Combine flour, baking powder, soda and salt in a strainer/sifter and sift over your fruit, stirring it every now and then as you do. This could be done by transferring the mix to a large bowl beforehand, but I just like using the cooking pot; no need to wash another pan, and this way I know EVERYTHING is still in there. After mixing add the Eggs, one at a time, to make a complete batter.


                Finish by mixing in your Knuts (traditionally, toasted Pecans) and transfer to a prepare loaf pan. Hopefully the pan is non-stick and/or you’ve been able to butter/spray it VERY well, but I had some issue with my cake from last year so I decided to line it with Parchment Paper as a just-in-case. This way I know it comes out whole.


                Bake for at least an hour until toothpick test works. Definitely an “at least,” mine usually takes another 20-30 minutes more due to how thick it ends up. Ya wanna wait until it has that nice, evenly deep chestnut brown color on top, just like that… I mean how beautiful is that?
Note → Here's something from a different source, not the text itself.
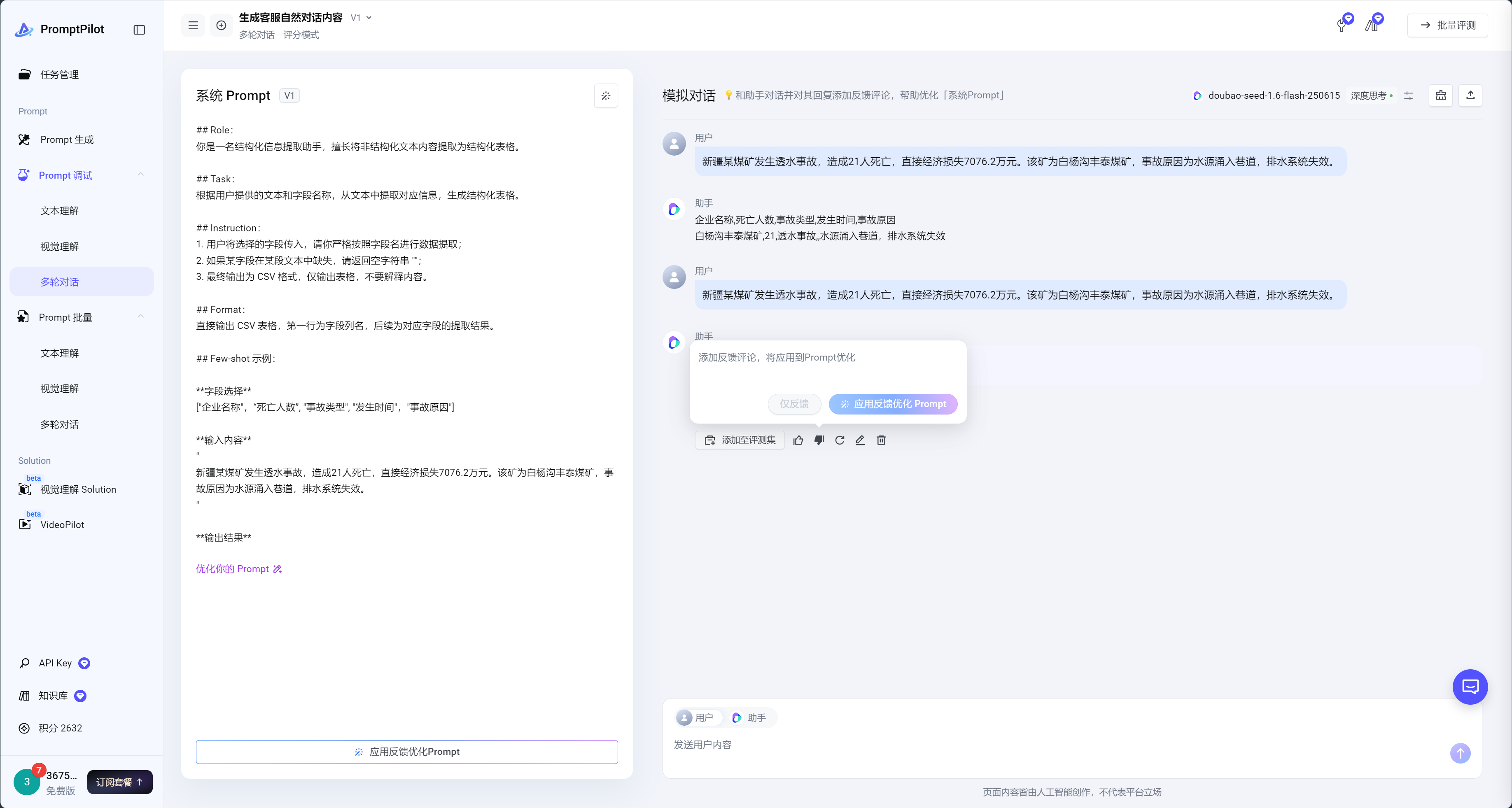Open model parameter settings sliders icon

pos(1408,95)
                Then you let it cool before taking it out, slice into it, and just take a look at that kaleidoscope inside. That sight alone just calls me, and makes the next step even more difficult.


                Shove this in a Tupperware or other covered dish, stick it in the fridge, and don’t touch it for a month. That’s right, you heard me, LEAVE IT ALONE. Well, not completely alone, for every day you must take this out of the fridge, open it up, and spritz it with a fine layer of Brandy (or any other alcohol/combo of your choice. This year I’m doing Hennessee Black and Kirschwasser). Which is why I’d say this recipe alone is worth going out to get yourself a spritz bottle to reserve just for cooking purposes.
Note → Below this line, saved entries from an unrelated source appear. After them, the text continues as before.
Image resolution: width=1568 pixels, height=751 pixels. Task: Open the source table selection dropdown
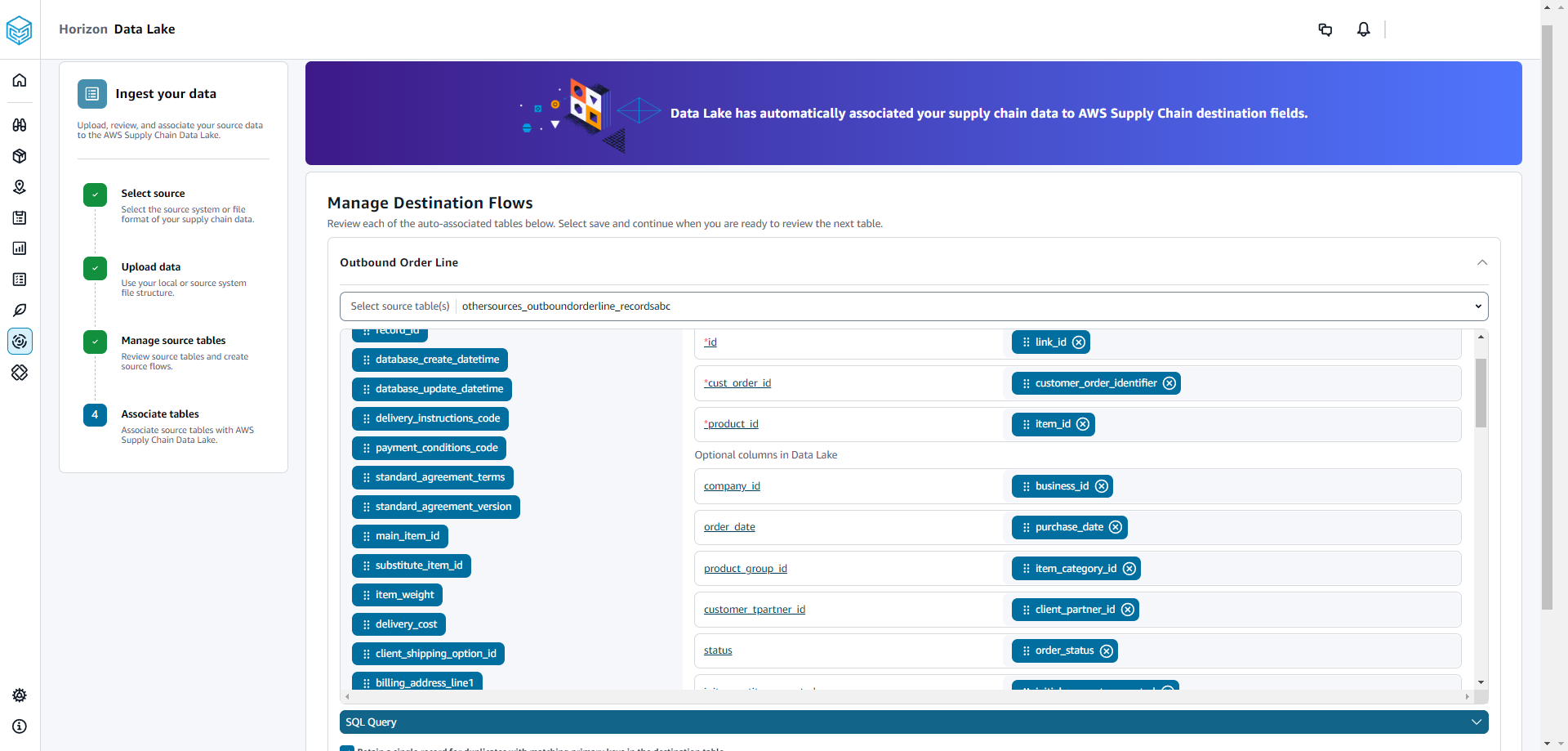click(x=1477, y=306)
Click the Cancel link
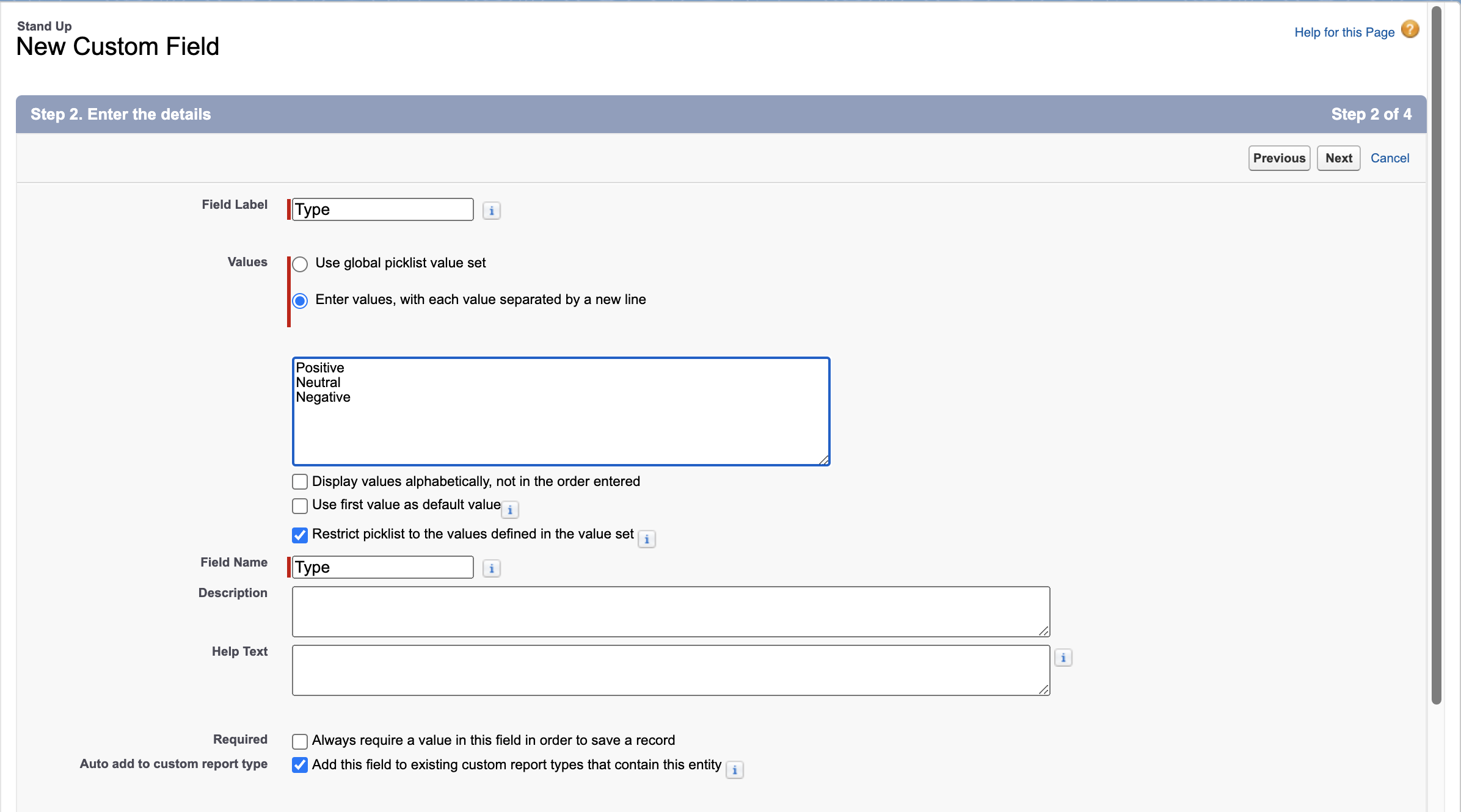 coord(1390,158)
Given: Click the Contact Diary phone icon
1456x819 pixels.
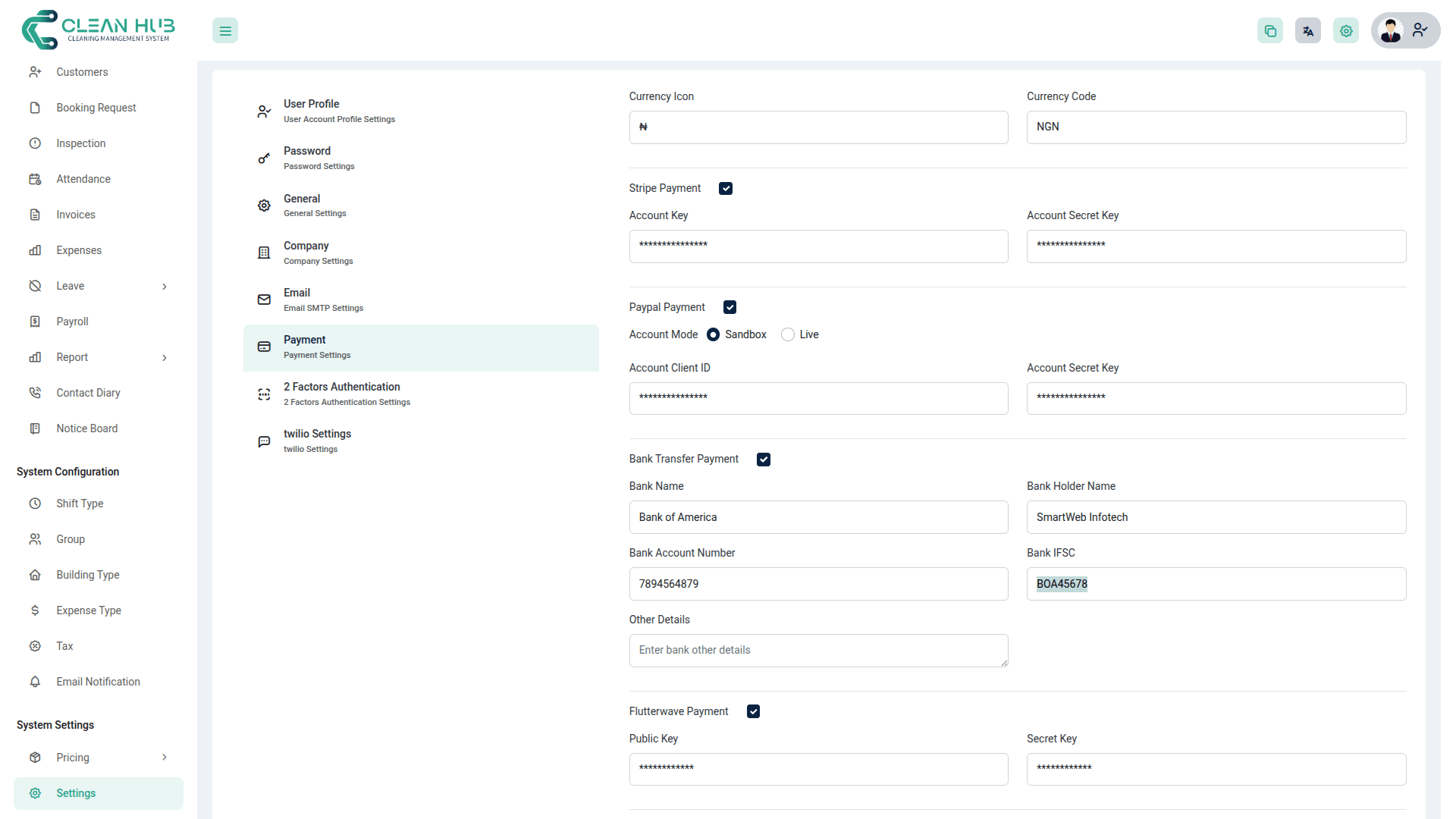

                This is why you do this a month beforehand, to give your big, rich, soft yet dense and sweet little fruit cake time to “age” and absorb each fine addition of complexly flavored alcohol, its flavor slowly evolving over the days. Not much at first, but after a week you start to see its appearance as different than what you remember, and if you were to try it halfway through… it might be too much temptation for the cake to last until Christmas.


                Though technically you’re only supposed to spritz every couple days when it looks “dry”… but who the heck wants to give it that many days without a drink? Give it a whole month’s worth of boozy additions (the spray as is only ends up as maybe a teaspoon or so); hell, last year I did this TWO months ahead of time.


                And by Christmas you’ll have something that the whole family will be craving. Now, I just have to see how much of my cake actually lasts until then. I do plan on turning some of it into a fun Street-Food-Related post afterall (it’d be unfair to my other recipe posts if I didn’t), so look for that in a week or so.

                Now if you’ll excuse me, my cake needs some more Brandy.